ASSIGNED TASK — With pictures left out, set down every record word for word.

SUPPLIED MATERIAL —
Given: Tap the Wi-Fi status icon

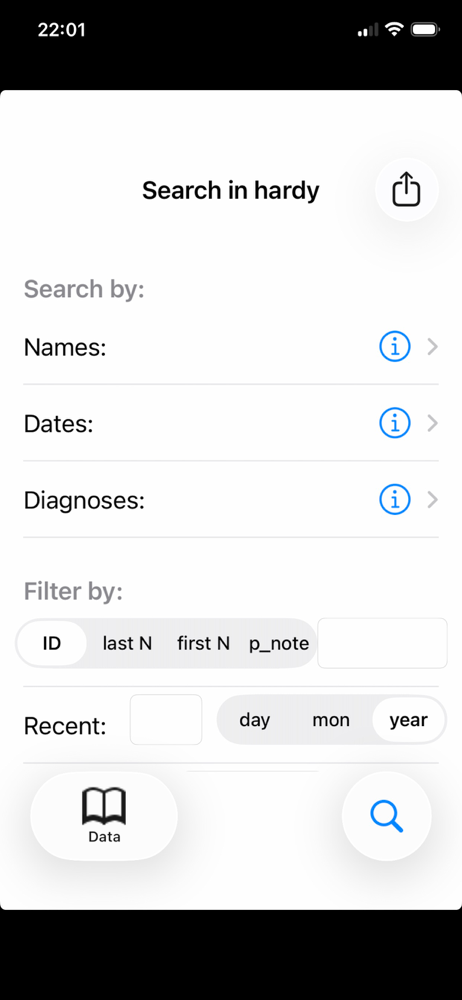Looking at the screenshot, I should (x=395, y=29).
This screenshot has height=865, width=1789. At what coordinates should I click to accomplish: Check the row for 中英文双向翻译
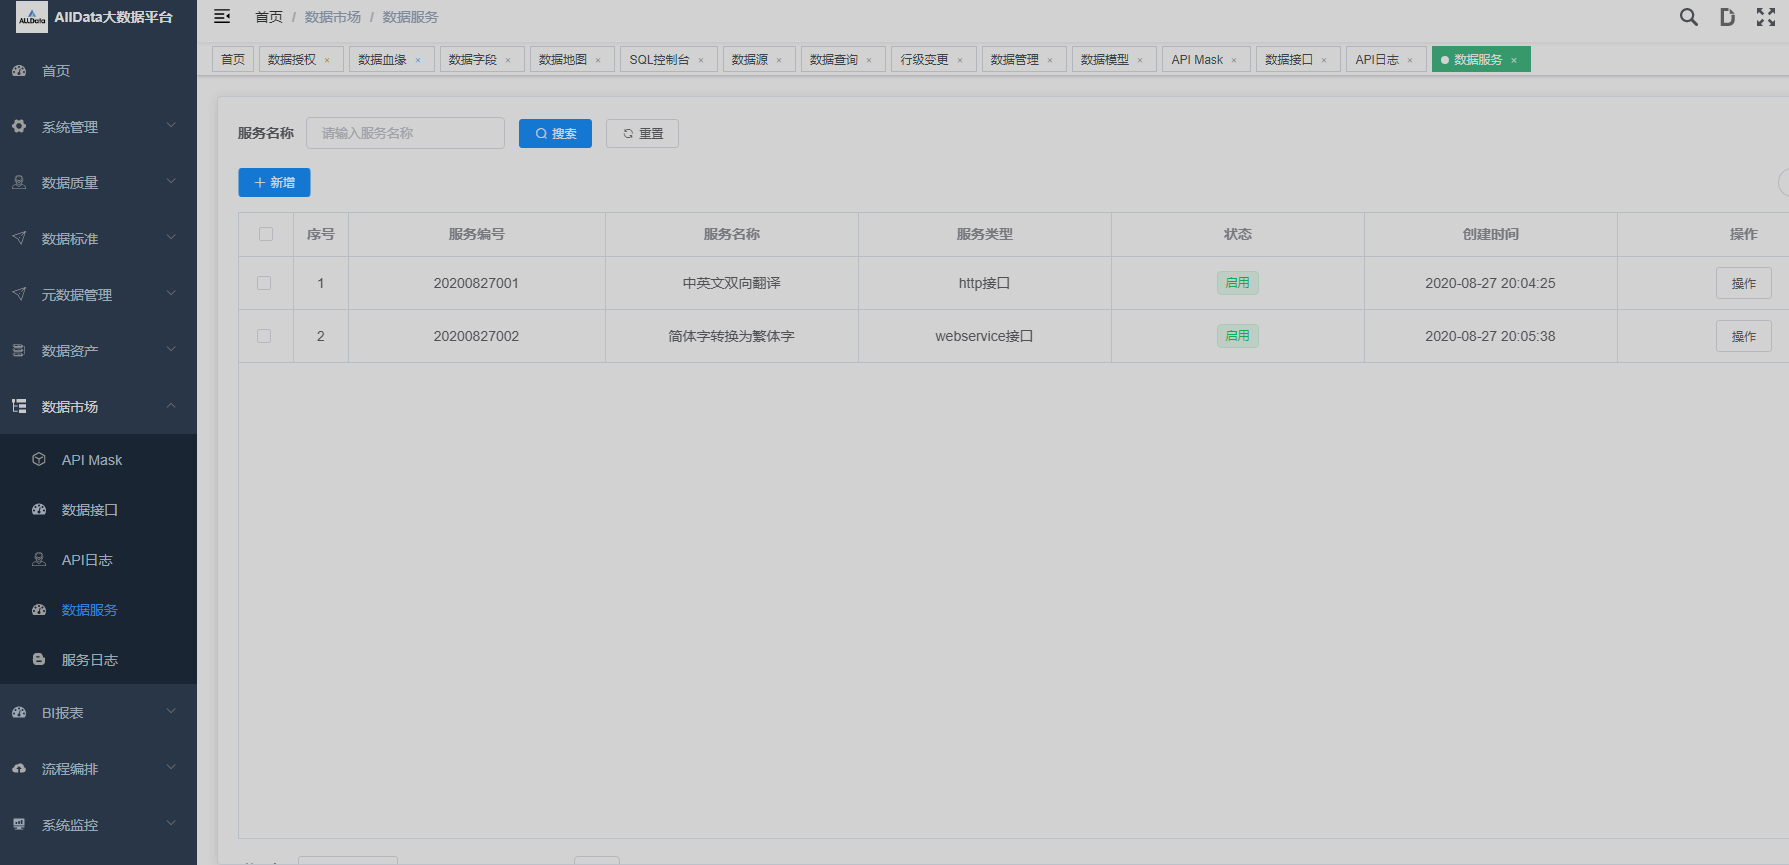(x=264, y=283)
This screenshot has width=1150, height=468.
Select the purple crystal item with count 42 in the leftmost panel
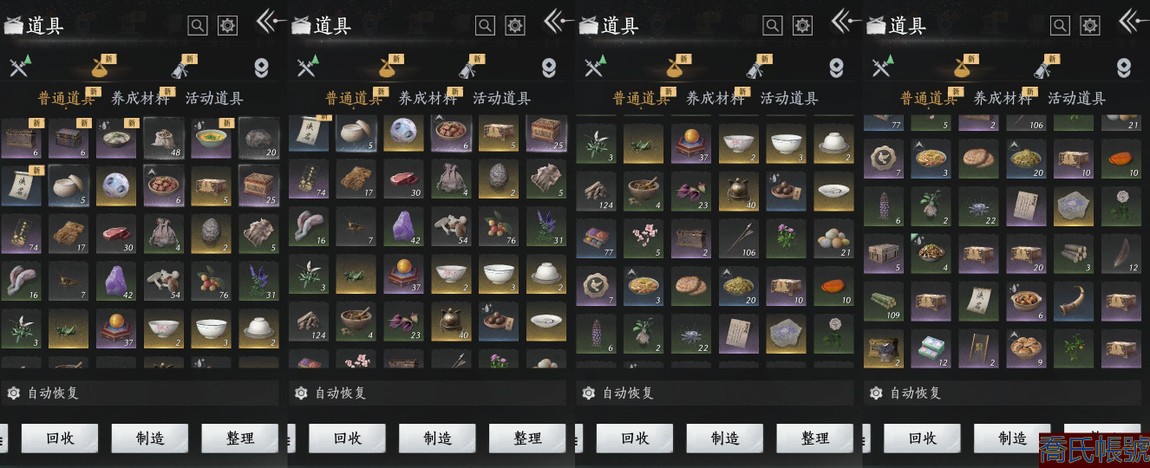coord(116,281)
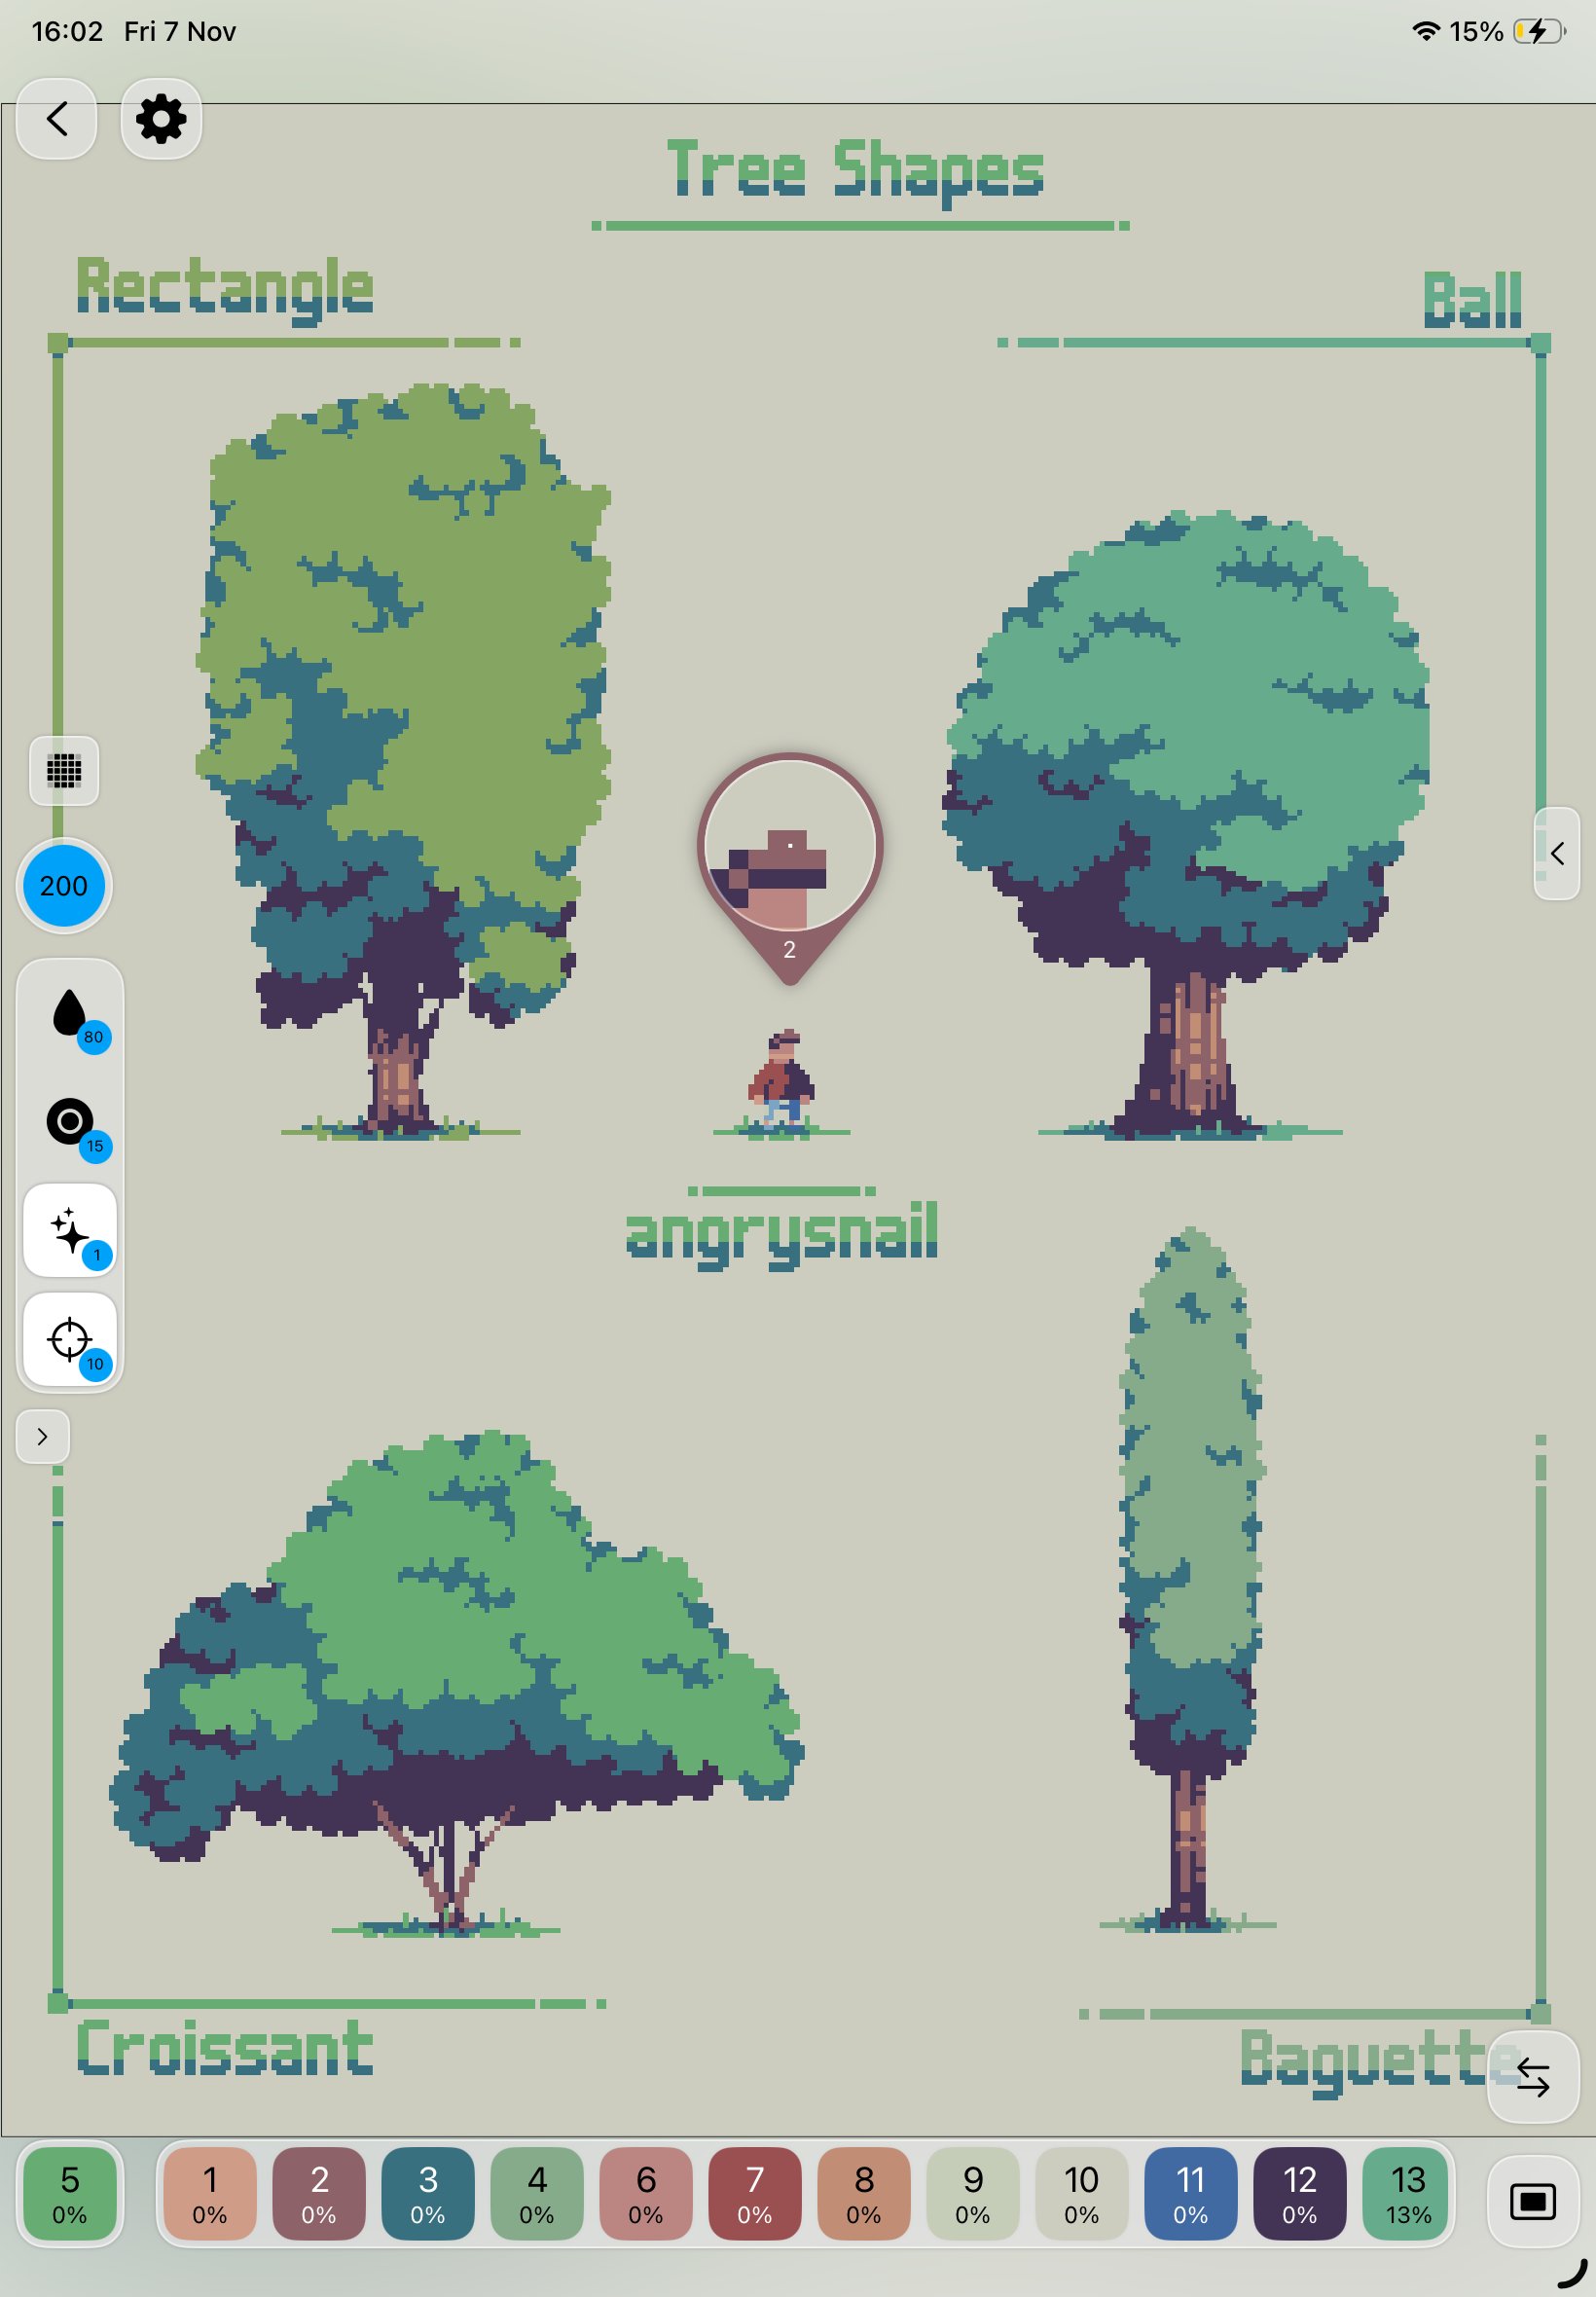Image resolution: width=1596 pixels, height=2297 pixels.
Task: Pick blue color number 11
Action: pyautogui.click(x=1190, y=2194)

YOUR SOLUTION —
Given: Tap the Wi-Fi status icon

Looking at the screenshot, I should (x=395, y=29).
This screenshot has height=865, width=1789. At what coordinates should I click to accomplish: Check the row for 中英文双向翻译
(x=264, y=283)
This screenshot has width=1150, height=468.
Select the purple crystal item with count 42 in the leftmost panel
coord(116,281)
Image resolution: width=1596 pixels, height=2297 pixels.
Task: Pick blue color number 11
Action: pyautogui.click(x=1190, y=2194)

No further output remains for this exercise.